Elisabeth Pavel (born 1 September 1990 in Sibiu) is a Romanian professional female basketball player. She plays as a center for the Austrian AWBL club Flying Foxes Post SV Wien. Pavel is a member of Romania women's national basketball team.

Club career
In 2003-2004 she started her career for Magic Sibiu and then after four years moved to BC ICIM Arad in Divizia A. In EuroCup after 8 games Pavel averaged 7.6ppg, 5.4rpg, 1.4spg, FGP: 48.9%, FT: 68.2%.

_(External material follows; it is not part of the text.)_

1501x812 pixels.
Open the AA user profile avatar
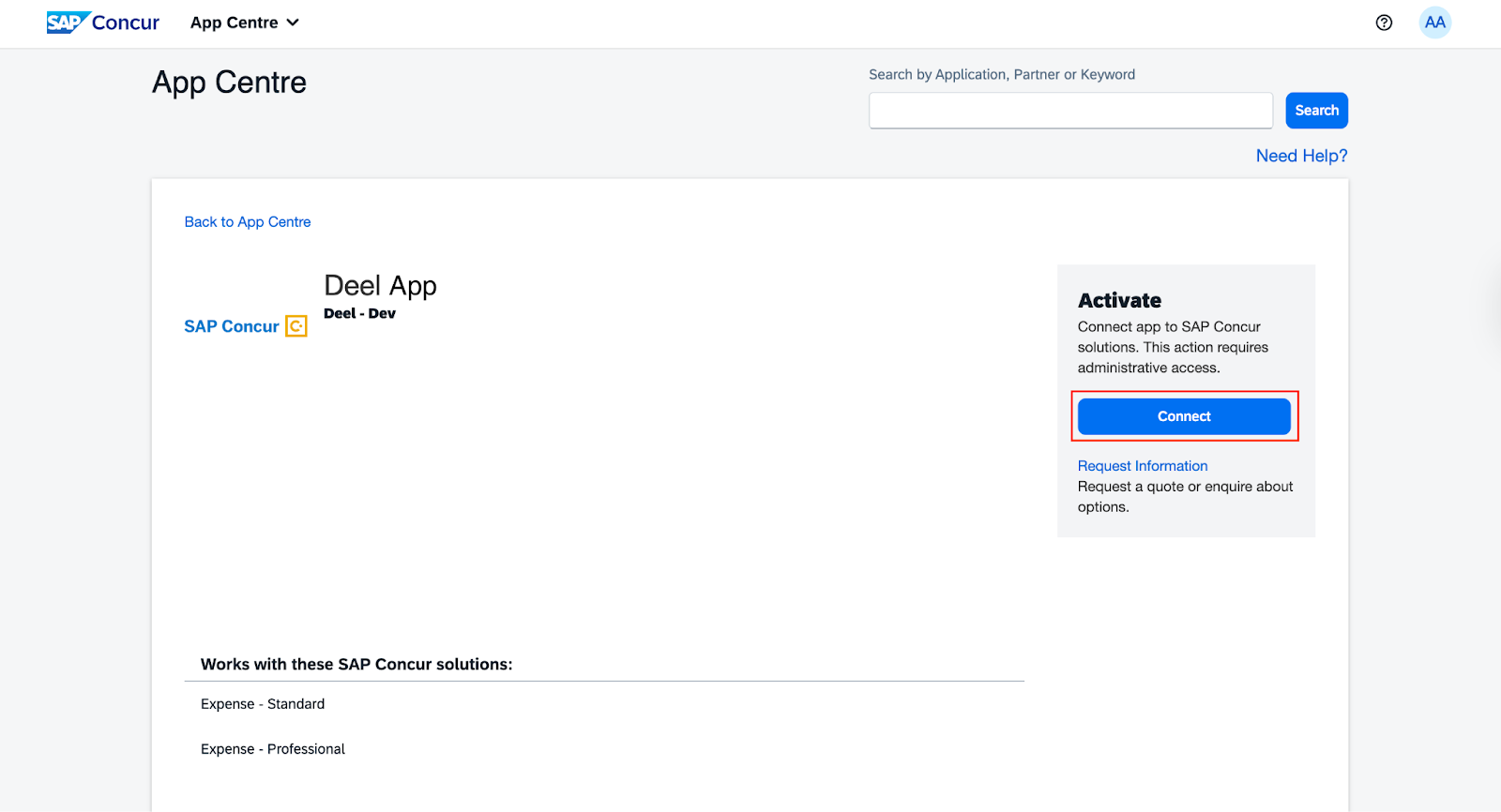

After another season spent, she moved to CSM Satu Mare and then in 2010-2011 to Saces Dike Napoli in Italy. In 25 games her stats read 12.9ppg, 8.6rpg, 2.1spg, 2FGP: 51.4%, 3PT: 22.2%, FT: 57.3%. In 2011-2012, she improved to 15.2ppg, Reb-4 (9.7rpg), 1.9spg, FGP: 44.8%, 3PT: 35.4%, FT: 76.5%. Early in April she was number one amongst the players abroad. Elisabeth Pavel led Napoli to a victory over the fifth-ranked Firenze crushing them 81-59 in the A2 in Sunday night's game. Pavel was MVP of the game. She had a double-double by scoring 17 points and getting 15 rebounds. Pavel also added 4 blocks and 4 steals in 39 minutes on the court.

In the summer of 2012, she signed with the Austrian champions for a season. The Flying Foxes Wien have won the last six AWBL editions.

International career
Pavel is a member of Romania women's national basketball team. In the EuroBasket Women 2013 qualification, she averaged 10.2ppg in the 8 campaign games.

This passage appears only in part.